== Segment start ==

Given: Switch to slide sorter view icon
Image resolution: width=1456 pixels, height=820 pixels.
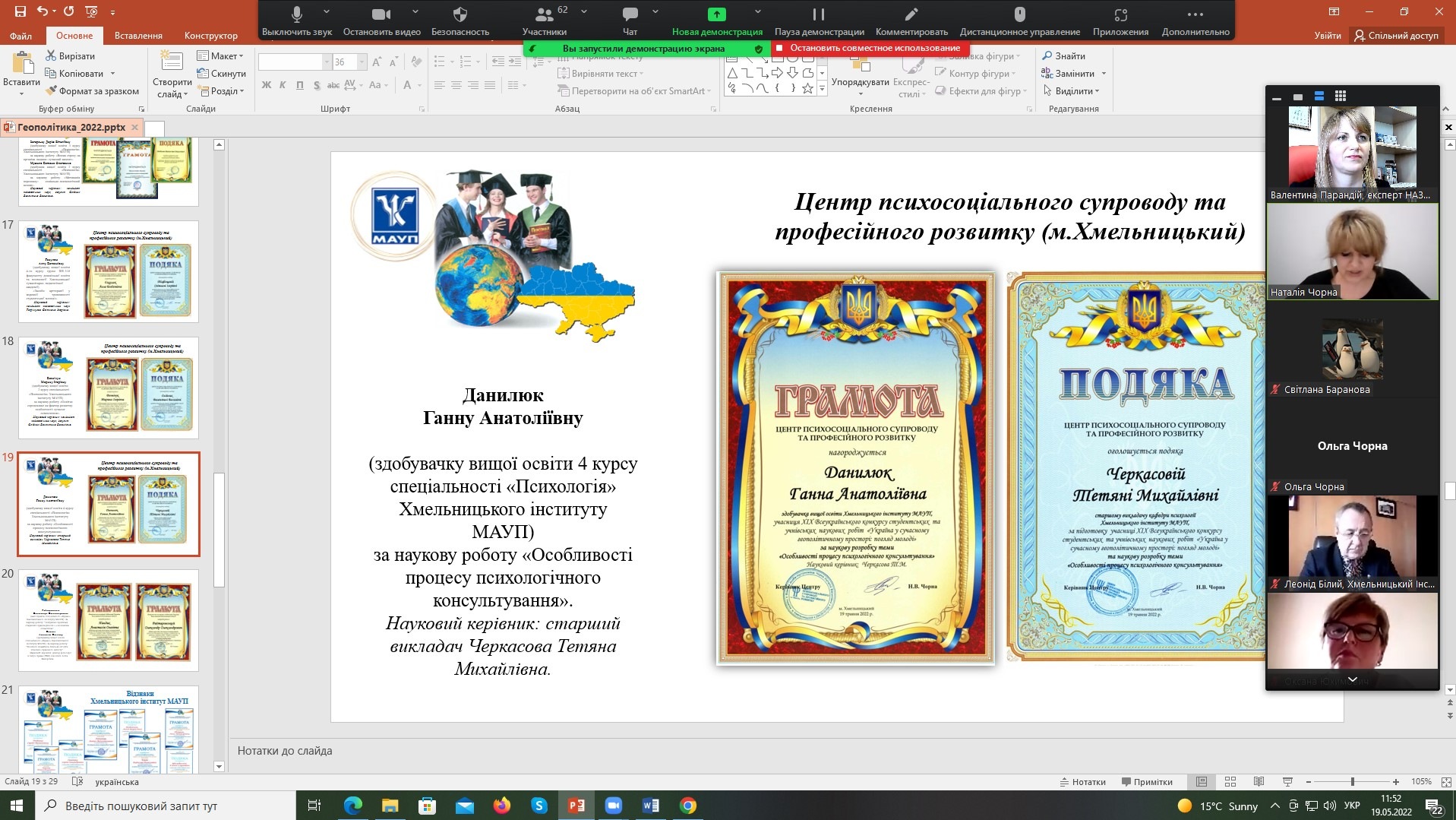Looking at the screenshot, I should point(1230,782).
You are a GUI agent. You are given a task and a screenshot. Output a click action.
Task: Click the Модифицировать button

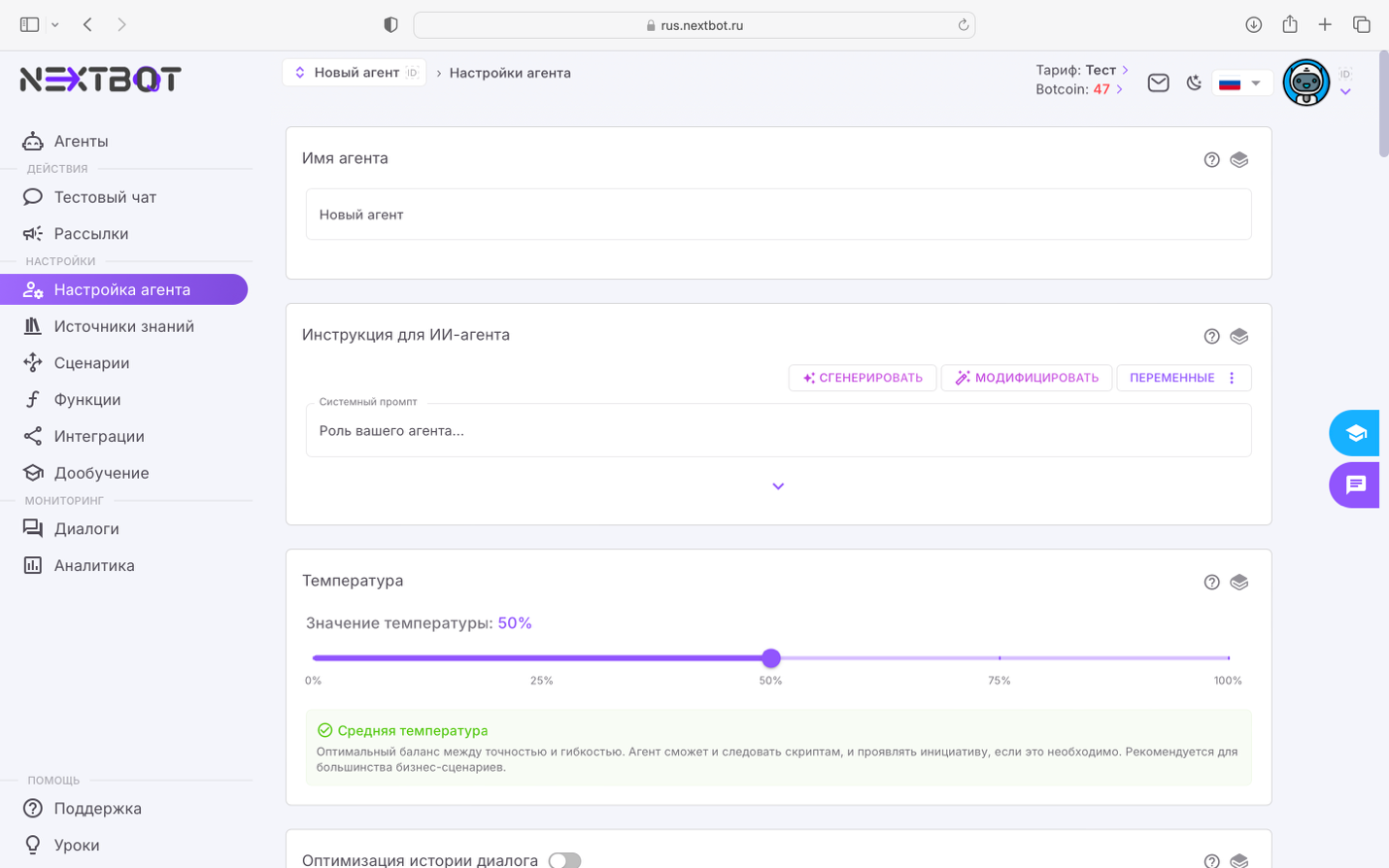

== Segment end ==

Word-for-word transcript, pictures excluded: copy all the material above.

- [Result]
Given: Switch to slide sorter view icon
Image resolution: width=1456 pixels, height=820 pixels.
Looking at the screenshot, I should point(1230,782).
You are a GUI agent. You are given a task and a screenshot. Output a click action.
Task: Click the Модифицировать button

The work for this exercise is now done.